Shares offered under this plan are ordinary shares of the Company, listed on the Euronext Paris stock market (Compartment A) under the ISIN code FR00054470. The shares are eligible for the Deferred Settlement Service (Système de Règlement Différé or SRD).

6. VOTING RIGHTS

The voting rights attached to the Shares acquired under this US Offer will be exercised by the Beneficiaries.

7. HEDGING TRANSACTION

The financial mechanism underlying the leverage formula requires hedging operations on the market by the financial institution which structures the leverage formula. Some hedging operations can be operated by this institution as from the publication of this press release and for the duration of the US Offer.
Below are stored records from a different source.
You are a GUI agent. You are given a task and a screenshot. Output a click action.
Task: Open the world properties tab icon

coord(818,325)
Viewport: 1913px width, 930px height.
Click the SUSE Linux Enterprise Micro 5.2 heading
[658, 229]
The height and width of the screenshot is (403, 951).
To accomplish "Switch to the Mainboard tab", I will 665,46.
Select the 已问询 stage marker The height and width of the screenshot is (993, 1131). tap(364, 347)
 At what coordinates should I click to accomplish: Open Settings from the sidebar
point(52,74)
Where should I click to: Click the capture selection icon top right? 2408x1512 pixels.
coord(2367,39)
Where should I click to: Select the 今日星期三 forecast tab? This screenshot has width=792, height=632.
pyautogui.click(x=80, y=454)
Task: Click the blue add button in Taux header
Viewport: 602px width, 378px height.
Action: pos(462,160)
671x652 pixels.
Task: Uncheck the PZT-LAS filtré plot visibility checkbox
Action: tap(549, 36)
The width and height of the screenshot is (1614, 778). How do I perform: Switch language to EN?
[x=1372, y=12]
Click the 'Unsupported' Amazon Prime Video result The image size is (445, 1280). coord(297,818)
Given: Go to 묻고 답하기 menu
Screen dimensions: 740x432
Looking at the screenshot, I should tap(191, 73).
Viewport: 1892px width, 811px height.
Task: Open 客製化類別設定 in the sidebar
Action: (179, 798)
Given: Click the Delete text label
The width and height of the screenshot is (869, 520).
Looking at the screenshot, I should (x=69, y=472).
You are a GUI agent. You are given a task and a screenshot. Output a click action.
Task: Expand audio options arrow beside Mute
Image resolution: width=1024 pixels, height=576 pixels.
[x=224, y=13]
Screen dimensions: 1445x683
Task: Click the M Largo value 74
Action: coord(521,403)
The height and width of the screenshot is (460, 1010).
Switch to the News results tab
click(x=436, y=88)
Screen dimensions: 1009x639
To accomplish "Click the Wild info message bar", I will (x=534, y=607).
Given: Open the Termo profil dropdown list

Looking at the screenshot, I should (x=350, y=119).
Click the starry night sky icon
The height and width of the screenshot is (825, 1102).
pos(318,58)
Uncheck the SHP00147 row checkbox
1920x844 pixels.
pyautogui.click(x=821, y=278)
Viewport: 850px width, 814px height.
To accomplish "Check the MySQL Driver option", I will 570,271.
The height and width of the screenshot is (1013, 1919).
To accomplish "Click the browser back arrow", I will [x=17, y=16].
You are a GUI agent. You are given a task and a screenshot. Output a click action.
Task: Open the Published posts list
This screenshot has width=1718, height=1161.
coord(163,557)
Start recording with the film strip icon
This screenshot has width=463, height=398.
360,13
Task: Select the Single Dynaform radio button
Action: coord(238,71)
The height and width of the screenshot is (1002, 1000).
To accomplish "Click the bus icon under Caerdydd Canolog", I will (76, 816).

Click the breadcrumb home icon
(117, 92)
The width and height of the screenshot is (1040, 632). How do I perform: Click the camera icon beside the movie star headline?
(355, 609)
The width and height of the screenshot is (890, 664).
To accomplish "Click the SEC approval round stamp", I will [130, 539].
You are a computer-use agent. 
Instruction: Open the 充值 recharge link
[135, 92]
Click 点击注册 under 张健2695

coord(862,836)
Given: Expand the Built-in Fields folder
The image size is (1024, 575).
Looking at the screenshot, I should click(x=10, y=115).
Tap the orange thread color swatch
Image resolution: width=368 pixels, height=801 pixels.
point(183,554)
8. FULL TERMS AND CONDITIONS

This description of the US Offer is subject in all respects to the full terms and conditions contained in the information brochure, the reservation form and the subscription form, which will be made available to Beneficiaries.

Contact Investor relations Jean-Benoît Roquette SVP Investor Relations + 33 1 48 18 52 39

[email protected]

About Ubisoft:

Ubisoft is a leading creator, publisher and distributor of interactive entertainment and services, with a rich portfolio of world-renowned brands, including Assassin's Creed, Just Dance, Watch_Dogs, Tom Clancy's video game series, Rayman and Far Cry. The teams throughout Ubisoft's worldwide network of studios and business offices are committed to delivering original and memorable gaming experiences across all popular platforms, including consoles, mobile phones, tablets and PCs. For the 2014-15 fiscal year, Ubisoft generated sales of €1.394 billion. To learn more, please visit www.ubisoftgroup.com.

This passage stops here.